◆ TASK DATA:
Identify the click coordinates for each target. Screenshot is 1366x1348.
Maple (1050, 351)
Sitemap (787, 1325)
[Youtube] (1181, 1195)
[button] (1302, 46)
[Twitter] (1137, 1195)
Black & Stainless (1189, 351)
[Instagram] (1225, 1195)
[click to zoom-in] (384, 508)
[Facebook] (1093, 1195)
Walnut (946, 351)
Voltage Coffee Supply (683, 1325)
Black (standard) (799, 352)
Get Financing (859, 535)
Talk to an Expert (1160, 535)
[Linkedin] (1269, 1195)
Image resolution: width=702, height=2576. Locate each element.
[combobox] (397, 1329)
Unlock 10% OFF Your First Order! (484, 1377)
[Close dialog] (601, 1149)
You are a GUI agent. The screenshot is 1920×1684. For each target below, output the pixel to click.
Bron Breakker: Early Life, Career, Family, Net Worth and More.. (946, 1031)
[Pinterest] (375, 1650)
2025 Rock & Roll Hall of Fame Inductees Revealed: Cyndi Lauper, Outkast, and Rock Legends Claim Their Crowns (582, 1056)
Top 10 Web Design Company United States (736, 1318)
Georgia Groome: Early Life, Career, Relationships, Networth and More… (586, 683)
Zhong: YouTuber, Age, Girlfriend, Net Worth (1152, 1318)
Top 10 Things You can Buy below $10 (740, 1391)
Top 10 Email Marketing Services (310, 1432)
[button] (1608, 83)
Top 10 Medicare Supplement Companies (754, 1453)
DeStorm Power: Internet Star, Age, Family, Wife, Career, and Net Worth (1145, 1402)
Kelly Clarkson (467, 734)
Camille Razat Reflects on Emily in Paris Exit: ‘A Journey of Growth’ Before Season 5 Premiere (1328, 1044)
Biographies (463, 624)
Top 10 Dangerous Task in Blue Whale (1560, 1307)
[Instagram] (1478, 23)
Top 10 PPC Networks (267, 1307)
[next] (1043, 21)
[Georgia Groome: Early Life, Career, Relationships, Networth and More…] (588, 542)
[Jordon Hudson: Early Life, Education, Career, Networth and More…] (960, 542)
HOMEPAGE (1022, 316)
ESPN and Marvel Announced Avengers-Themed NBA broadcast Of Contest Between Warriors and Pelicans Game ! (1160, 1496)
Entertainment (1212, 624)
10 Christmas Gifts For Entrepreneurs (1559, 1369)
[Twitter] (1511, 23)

◆ TRY IT:
Each line in the listing above is to be returned unchanged.

◆ WRITTEN ANSWER:
Identify the click coordinates for each target. Screenshot is 1366x1348.
Maple (1050, 351)
Sitemap (787, 1325)
[Youtube] (1181, 1195)
[button] (1302, 46)
[Twitter] (1137, 1195)
Black & Stainless (1189, 351)
[Instagram] (1225, 1195)
[click to zoom-in] (384, 508)
[Facebook] (1093, 1195)
Walnut (946, 351)
Voltage Coffee Supply (683, 1325)
Black (standard) (799, 352)
Get Financing (859, 535)
Talk to an Expert (1160, 535)
[Linkedin] (1269, 1195)
Image resolution: width=702, height=2576. Locate each element.
[combobox] (397, 1329)
Unlock 10% OFF Your First Order! (484, 1377)
[Close dialog] (601, 1149)
You are a GUI agent. The screenshot is 1920×1684. For each target below, output the pixel to click.
Bron Breakker: Early Life, Career, Family, Net Worth and More.. (946, 1031)
[Pinterest] (375, 1650)
2025 Rock & Roll Hall of Fame Inductees Revealed: Cyndi Lauper, Outkast, and Rock Legends Claim Their Crowns (582, 1056)
Top 10 Web Design Company United States (736, 1318)
Georgia Groome: Early Life, Career, Relationships, Networth and More… (586, 683)
Zhong: YouTuber, Age, Girlfriend, Net Worth (1152, 1318)
Top 10 Things You can Buy below $10 (740, 1391)
Top 10 Email Marketing Services (310, 1432)
[button] (1608, 83)
Top 10 Medicare Supplement Companies (754, 1453)
DeStorm Power: Internet Star, Age, Family, Wife, Career, and Net Worth (1145, 1402)
Kelly Clarkson (467, 734)
Camille Razat Reflects on Emily in Paris Exit: ‘A Journey of Growth’ Before Season 5 Premiere (1328, 1044)
Biographies (463, 624)
Top 10 Dangerous Task in Blue Whale (1560, 1307)
[Instagram] (1478, 23)
Top 10 PPC Networks (267, 1307)
[next] (1043, 21)
[Georgia Groome: Early Life, Career, Relationships, Networth and More…] (588, 542)
[Jordon Hudson: Early Life, Education, Career, Networth and More…] (960, 542)
HOMEPAGE (1022, 316)
ESPN and Marvel Announced Avengers-Themed NBA broadcast Of Contest Between Warriors and Pelicans Game ! (1160, 1496)
Entertainment (1212, 624)
10 Christmas Gifts For Entrepreneurs (1559, 1369)
[Twitter] (1511, 23)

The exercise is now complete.